1

This question already has a duplicate question (Duplicate question)
I'm not able to create a comment there, so i'm creating a new one.

The solution provided is very explanatory, but I am still not able to get a clear view of preg_match_all() .

I tried the following code

preg_match_all("/#+([a-zA-Z0-9_]+)/i","#test this is #php test",$matches);

var_dump($matches)

The result is

array(2) {
  [0]=>
  array(2) {
    [0]=>
    string(5) "#test"
    [1]=>
    string(4) "#php"
  }
  [1]=>
  array(2) {
    [0]=>
    string(4) "test"
    [1]=>
    string(3) "php"
  }
}

My understanding is that the regex will only select the string starting with '#' as per my code.

But in the result, the array contains the string with '#' and without '#'.

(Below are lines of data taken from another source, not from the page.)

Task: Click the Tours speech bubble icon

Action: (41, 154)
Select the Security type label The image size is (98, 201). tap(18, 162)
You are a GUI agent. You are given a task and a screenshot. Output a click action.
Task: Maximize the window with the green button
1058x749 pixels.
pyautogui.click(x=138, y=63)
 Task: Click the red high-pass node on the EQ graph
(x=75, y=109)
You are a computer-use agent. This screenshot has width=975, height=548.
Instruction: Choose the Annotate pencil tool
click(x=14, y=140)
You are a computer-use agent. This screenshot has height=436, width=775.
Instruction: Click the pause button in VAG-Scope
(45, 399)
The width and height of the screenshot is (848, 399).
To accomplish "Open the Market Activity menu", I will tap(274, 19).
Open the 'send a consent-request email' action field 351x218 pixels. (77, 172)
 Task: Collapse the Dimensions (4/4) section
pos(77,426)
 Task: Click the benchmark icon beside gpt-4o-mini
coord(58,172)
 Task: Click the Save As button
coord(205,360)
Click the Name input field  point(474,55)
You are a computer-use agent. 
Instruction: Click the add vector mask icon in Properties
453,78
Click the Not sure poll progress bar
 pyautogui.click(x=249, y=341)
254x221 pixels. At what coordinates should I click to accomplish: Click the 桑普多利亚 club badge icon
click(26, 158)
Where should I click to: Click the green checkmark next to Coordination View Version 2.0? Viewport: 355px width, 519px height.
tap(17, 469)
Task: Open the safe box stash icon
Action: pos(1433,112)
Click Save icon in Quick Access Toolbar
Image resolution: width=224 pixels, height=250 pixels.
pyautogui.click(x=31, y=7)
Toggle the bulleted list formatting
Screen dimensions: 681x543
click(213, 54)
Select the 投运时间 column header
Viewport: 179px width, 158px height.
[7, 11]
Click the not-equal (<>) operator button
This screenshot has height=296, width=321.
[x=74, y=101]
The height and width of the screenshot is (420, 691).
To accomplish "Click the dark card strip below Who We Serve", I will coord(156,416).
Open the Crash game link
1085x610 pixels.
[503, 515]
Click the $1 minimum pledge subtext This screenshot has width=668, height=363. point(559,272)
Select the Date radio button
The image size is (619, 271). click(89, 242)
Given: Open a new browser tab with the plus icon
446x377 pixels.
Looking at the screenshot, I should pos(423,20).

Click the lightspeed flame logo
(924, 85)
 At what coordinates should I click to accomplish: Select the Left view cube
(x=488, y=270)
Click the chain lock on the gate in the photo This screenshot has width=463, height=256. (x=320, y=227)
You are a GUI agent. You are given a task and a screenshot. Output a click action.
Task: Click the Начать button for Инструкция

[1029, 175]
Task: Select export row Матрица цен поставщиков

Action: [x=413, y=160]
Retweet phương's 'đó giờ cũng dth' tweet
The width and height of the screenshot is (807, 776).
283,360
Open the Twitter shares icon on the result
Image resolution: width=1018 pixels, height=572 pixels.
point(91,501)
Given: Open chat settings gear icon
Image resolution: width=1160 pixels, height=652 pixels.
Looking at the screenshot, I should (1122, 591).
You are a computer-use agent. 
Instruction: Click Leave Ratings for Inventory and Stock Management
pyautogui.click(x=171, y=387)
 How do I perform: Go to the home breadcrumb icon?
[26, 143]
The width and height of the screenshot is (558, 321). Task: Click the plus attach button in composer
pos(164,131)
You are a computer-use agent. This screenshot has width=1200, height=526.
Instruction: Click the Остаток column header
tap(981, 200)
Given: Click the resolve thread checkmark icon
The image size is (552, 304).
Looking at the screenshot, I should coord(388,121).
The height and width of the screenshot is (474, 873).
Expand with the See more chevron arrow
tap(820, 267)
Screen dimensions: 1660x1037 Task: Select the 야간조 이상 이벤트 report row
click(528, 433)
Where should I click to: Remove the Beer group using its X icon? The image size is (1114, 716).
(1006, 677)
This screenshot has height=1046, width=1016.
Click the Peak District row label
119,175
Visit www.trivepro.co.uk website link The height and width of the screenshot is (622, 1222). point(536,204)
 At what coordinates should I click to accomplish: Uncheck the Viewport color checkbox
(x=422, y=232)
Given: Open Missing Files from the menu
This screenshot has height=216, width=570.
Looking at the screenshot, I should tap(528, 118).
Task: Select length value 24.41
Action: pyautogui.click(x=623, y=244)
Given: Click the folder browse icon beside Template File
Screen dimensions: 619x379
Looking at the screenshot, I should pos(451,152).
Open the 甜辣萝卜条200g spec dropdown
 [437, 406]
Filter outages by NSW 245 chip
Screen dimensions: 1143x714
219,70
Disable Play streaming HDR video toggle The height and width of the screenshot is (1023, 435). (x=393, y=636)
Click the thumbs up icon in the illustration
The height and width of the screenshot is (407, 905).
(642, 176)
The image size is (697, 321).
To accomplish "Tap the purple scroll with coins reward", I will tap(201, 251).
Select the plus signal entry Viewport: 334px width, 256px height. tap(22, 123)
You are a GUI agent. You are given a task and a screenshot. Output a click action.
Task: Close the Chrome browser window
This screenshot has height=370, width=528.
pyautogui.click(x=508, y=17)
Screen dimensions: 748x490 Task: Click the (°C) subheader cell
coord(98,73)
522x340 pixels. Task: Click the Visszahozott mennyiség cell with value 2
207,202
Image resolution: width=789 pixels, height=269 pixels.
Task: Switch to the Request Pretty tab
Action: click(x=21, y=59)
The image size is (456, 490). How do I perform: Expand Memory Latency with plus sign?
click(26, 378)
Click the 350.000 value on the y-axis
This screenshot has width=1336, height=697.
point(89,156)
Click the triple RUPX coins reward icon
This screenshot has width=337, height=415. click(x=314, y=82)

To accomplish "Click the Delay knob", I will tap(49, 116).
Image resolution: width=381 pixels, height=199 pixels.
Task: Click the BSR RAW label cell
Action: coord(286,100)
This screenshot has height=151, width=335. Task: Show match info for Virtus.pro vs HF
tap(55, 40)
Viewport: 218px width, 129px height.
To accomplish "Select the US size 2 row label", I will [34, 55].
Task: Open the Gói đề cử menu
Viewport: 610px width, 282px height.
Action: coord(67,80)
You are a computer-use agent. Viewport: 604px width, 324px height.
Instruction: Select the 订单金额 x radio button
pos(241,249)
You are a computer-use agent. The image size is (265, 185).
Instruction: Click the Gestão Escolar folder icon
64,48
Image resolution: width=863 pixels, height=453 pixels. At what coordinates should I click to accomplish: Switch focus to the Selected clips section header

Please help me figure this out. What am I missing.

Community
  • 1
  • 1
Braike dp
  • 146
  • 1
  • 8
  • 1
    `My understanding is that the regex will only select the starting with '#' as per my code` - thats because your understanding is wrong. You need to add the start of string `^` to the front of it. `/^#+([a-zA-Z0-9_]+)/i` The caret `^` when outside of a character group `[...]` means match the start of the `string/line`. Inside the `[^0-9]` means `Not`, it's confusing. But that is how it works. Also you can replace `[a-zA-Z0-9_]` with `\w` which is the same thing. And the `i` flag is pointless here, which case insensitive, as you have both upper and lowercase. That gives us `/^#+(\w+)/` – ArtisticPhoenix Mar 14 '19 at 07:18
  • 1
    In the first array there is result of the whole regexp. In the next array there are results of each bracket (in your case `[a-zA-Z0-9_]+`). – Pavel Třupek Mar 14 '19 at 07:23
  • Conversely the `$` matches the end. I would have posted it as a answer, but I saw the duplicate link. For the matches they are indexed by the capture groups `(...)` starting at `1`. The `0` just like in `preg_match` is the "full match" – ArtisticPhoenix Mar 14 '19 at 07:24
  • 2
    Take a look at the section on groups in the duplicate. Your `[0]` array elements match the entire regex i.e. `#+([a-zA-Z0-9_]+)` => `['#test', '#php']`, the `[1]` elements match just the contents of the `()` i.e. `[a-zA-Z0-9_]+` => `['test','php']` – Nick Mar 14 '19 at 07:24
  • @ArtisticPhoenix insight on `^` was a new information. thank you for that. – Braike dp Mar 14 '19 at 07:26
  • 1
    Sure, Regex can be very confusing. I am pretty good at it now after some years of struggling, although lookarounds still get me once in a while. Regex is extremely powerful, so it's worth the work to learn it. A good testing site is this, https://regex101.com/ Mainly because you can save your stuff, and it has built in documentation and a great regex parser. it doesn't do everything correctly from a PHP standpoint, such as there is no `preg_match_all` but you can get close. – ArtisticPhoenix Mar 14 '19 at 07:30
  • @Nick ok. but, in that case why did it skip the strings without # `this is`. – Braike dp Mar 14 '19 at 07:31
  • 1
    It skipped them due to the lack of both the `#` and a `\s` for spaces. What your code does is match any part that starts with a `#` and is followed `a-z`, `A-Z`, `0-9` or `_`. No spaces. – ArtisticPhoenix Mar 14 '19 at 07:32
  • 1
    @Braikedp because they do not match *the whole regex*. – Nick Mar 14 '19 at 07:32
  • @ArtisticPhoenix Nick Thank you for the help. That is very informative and clarified my doubt. – Braike dp Mar 14 '19 at 07:34
  • 1
    Here is your Regex in the Testing site I mentioned above, https://regex101.com/r/5Sm864/1 if you look on the right it gives you a full explanation of what it does. Which is why I like this tester so much. Note the `g` flag is more of a Javascript Regex thing, then a PHP thing. this is one of those things I said it's not 100% correct in PHP. – ArtisticPhoenix Mar 14 '19 at 07:35

0 Answers0